:: Supplied records ::
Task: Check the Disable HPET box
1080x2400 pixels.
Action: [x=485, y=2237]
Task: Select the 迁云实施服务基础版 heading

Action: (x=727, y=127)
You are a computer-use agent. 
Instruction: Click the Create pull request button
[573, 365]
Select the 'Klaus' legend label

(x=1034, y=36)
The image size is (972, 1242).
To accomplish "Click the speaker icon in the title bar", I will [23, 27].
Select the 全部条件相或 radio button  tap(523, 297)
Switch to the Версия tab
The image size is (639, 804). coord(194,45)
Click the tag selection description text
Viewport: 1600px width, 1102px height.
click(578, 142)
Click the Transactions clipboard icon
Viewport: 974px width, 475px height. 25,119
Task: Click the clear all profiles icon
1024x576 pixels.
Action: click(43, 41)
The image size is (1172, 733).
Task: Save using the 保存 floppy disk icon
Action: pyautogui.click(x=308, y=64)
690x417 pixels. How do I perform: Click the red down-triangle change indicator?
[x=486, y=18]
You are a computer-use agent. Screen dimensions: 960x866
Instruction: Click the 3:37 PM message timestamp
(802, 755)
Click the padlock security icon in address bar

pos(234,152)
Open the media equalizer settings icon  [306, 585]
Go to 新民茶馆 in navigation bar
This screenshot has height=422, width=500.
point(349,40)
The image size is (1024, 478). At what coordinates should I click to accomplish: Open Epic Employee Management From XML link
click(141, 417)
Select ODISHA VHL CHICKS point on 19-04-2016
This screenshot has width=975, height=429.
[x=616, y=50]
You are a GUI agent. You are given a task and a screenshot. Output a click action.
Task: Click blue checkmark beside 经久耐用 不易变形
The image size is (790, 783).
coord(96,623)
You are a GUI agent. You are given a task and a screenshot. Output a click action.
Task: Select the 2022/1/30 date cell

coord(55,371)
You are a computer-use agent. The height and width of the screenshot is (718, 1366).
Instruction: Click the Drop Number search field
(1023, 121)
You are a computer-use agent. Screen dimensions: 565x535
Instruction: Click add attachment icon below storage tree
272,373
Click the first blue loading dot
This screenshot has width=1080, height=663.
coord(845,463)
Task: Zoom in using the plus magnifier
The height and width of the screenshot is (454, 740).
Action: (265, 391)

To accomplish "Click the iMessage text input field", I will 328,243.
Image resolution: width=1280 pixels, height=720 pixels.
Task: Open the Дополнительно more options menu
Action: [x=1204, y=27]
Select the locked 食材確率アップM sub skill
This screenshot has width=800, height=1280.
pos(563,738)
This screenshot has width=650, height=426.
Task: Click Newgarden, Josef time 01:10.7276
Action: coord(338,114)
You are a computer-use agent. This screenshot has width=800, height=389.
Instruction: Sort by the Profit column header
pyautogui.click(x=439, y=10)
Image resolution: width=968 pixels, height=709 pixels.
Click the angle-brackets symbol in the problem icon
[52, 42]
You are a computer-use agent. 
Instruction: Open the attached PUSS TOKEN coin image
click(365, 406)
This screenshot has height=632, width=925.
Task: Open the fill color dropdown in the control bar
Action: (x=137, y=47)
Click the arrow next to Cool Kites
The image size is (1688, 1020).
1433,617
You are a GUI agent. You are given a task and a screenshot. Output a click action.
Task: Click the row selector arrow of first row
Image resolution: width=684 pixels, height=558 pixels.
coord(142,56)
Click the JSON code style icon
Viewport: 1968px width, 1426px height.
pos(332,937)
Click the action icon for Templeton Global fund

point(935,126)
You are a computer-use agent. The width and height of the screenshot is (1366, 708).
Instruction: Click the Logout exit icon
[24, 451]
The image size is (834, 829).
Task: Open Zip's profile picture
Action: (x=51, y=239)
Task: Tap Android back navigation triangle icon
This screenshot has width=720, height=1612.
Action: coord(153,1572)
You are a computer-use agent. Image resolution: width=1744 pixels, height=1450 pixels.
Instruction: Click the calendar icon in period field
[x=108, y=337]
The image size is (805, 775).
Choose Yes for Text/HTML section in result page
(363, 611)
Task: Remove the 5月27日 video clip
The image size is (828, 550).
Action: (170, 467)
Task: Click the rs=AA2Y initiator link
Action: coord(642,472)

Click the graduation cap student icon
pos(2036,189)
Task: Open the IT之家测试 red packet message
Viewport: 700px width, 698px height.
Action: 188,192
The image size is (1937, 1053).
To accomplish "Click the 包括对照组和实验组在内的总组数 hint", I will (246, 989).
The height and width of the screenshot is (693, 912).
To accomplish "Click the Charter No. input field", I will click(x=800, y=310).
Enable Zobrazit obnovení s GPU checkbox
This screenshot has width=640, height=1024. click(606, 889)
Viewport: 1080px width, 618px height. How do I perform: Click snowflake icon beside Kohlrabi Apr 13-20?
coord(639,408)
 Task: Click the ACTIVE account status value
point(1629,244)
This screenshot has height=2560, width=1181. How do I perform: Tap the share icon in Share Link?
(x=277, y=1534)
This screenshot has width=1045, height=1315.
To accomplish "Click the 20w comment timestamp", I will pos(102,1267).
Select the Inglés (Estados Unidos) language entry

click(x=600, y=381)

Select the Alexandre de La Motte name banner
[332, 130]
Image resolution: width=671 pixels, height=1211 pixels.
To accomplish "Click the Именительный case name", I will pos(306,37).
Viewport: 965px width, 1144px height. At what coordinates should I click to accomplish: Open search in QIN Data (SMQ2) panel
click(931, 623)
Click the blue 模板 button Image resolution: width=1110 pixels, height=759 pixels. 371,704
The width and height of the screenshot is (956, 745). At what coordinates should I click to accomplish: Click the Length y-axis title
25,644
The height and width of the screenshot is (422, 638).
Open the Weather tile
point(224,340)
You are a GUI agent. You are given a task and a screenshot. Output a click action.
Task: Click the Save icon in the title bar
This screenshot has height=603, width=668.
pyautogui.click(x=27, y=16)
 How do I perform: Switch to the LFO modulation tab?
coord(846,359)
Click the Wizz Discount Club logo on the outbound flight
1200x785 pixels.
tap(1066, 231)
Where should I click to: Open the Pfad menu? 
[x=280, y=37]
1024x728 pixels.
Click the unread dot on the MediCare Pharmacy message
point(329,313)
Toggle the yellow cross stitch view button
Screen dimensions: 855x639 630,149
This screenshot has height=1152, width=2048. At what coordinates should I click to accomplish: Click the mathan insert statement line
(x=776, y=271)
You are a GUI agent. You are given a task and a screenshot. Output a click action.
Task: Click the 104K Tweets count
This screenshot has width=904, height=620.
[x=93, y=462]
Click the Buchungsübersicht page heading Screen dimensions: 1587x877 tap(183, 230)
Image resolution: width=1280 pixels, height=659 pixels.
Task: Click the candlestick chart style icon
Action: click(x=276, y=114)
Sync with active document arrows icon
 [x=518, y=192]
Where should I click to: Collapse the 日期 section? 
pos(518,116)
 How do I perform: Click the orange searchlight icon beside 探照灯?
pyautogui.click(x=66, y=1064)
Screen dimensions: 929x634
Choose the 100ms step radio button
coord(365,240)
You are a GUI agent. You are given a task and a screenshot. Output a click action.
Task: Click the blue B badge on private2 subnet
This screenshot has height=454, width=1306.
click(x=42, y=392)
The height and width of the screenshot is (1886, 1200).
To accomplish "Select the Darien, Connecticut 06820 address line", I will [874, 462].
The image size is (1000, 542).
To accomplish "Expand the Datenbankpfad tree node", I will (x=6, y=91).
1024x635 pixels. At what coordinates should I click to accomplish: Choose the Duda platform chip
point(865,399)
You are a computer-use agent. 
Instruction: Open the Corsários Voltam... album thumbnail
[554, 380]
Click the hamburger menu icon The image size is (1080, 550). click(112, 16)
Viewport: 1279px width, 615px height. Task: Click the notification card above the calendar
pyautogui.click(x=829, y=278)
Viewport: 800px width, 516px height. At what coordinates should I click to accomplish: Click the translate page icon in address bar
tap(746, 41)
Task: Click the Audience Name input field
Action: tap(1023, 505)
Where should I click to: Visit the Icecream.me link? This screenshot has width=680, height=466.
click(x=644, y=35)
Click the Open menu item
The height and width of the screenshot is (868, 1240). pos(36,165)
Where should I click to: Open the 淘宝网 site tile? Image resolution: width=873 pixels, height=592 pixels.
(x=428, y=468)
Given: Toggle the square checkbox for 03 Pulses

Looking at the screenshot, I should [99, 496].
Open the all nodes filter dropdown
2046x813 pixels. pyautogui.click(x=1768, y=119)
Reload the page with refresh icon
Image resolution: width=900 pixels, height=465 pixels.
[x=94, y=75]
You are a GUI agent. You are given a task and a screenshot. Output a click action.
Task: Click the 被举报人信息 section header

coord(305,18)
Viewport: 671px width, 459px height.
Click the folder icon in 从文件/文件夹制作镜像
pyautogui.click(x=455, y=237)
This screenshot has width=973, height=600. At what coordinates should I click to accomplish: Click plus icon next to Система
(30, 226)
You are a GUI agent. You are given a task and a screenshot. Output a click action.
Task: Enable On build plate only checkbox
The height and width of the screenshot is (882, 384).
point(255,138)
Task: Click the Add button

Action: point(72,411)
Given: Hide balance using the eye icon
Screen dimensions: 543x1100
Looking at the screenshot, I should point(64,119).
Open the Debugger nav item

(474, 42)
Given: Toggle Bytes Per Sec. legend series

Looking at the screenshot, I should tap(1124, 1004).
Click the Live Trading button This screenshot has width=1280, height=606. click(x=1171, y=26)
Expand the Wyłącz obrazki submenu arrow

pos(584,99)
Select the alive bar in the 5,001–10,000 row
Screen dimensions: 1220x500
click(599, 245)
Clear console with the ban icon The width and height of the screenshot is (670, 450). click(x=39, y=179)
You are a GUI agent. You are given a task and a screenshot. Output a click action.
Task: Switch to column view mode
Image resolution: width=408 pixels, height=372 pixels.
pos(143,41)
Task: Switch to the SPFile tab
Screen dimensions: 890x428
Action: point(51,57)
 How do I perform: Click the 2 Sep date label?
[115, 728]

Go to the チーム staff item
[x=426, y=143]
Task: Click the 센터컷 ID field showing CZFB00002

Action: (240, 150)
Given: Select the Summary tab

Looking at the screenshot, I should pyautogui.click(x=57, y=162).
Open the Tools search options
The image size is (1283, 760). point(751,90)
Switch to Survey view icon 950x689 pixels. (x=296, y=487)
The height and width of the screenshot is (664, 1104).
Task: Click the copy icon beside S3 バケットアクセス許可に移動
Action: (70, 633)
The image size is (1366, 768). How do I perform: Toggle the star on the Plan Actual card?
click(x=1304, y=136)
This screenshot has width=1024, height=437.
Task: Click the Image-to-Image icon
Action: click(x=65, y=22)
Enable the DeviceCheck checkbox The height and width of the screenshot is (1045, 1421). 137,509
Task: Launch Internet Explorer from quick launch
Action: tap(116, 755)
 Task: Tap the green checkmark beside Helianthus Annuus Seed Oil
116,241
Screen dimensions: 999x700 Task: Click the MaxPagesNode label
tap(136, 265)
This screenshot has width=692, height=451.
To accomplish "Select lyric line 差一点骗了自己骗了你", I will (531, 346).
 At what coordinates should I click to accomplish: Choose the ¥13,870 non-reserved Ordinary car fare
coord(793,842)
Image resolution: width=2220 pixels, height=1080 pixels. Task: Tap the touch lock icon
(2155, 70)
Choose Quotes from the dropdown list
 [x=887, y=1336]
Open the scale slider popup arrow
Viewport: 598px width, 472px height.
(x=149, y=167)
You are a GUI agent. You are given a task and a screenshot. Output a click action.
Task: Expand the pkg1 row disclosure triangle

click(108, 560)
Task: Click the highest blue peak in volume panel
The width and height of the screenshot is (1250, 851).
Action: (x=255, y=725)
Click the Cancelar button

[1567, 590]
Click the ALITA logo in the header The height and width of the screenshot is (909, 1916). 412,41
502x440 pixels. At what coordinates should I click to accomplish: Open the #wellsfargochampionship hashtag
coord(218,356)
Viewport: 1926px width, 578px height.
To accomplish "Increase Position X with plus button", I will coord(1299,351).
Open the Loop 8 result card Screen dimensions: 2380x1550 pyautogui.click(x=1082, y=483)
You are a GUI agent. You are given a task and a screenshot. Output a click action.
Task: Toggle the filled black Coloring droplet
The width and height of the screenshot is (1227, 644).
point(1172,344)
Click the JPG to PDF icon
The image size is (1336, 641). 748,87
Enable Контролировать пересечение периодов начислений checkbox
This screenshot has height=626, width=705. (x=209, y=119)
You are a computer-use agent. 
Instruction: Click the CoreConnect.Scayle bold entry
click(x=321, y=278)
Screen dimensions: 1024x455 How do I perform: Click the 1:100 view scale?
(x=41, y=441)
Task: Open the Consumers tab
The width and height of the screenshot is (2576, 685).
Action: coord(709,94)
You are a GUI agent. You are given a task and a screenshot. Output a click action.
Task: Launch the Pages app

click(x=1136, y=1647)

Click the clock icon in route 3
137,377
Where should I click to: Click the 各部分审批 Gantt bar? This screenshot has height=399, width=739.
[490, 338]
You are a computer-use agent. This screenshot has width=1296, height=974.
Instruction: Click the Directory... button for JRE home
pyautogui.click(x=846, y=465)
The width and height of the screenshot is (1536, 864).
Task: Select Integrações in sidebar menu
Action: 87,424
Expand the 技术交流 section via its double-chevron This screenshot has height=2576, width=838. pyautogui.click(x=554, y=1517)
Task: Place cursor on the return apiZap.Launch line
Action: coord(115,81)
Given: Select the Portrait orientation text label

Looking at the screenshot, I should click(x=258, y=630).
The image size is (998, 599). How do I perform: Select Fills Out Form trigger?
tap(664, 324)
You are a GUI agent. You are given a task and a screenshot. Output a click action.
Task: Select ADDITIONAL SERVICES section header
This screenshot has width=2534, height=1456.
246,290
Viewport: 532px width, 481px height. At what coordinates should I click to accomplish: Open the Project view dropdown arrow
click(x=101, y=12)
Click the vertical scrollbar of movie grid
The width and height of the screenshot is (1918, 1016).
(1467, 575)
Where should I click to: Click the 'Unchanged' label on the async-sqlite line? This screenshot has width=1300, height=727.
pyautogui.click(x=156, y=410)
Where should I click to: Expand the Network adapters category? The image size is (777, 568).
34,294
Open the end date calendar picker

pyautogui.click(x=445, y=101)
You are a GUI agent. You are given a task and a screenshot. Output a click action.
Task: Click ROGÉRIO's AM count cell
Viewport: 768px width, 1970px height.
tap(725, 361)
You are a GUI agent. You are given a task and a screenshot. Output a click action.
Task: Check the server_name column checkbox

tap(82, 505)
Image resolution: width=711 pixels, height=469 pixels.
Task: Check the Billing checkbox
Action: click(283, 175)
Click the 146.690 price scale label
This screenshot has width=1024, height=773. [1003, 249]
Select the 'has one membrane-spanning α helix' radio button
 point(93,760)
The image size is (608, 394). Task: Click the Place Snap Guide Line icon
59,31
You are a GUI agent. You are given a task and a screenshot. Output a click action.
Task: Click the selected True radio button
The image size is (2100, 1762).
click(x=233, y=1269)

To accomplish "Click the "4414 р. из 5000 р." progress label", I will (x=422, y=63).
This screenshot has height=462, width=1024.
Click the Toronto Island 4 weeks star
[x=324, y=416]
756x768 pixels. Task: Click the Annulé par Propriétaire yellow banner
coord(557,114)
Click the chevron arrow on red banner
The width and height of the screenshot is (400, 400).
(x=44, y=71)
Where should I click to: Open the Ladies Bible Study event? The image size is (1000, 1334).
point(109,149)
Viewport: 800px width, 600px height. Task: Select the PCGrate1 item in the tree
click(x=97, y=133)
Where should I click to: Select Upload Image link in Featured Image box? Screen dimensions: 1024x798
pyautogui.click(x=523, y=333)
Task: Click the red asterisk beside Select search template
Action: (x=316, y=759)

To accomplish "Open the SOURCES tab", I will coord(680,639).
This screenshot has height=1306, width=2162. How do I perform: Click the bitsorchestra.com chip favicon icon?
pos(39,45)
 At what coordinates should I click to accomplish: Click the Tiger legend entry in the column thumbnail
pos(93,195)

:: Your objective ::
List the lines of the entries that include "blue".

:: Output of the task ::
Task: Click blue checkmark beside 经久耐用 不易变形
Click the first blue loading dot
Click the blue 模板 button Image resolution: width=1110 pixels, height=759 pixels. 371,704
Task: Click the blue B badge on private2 subnet
Task: Click the highest blue peak in volume panel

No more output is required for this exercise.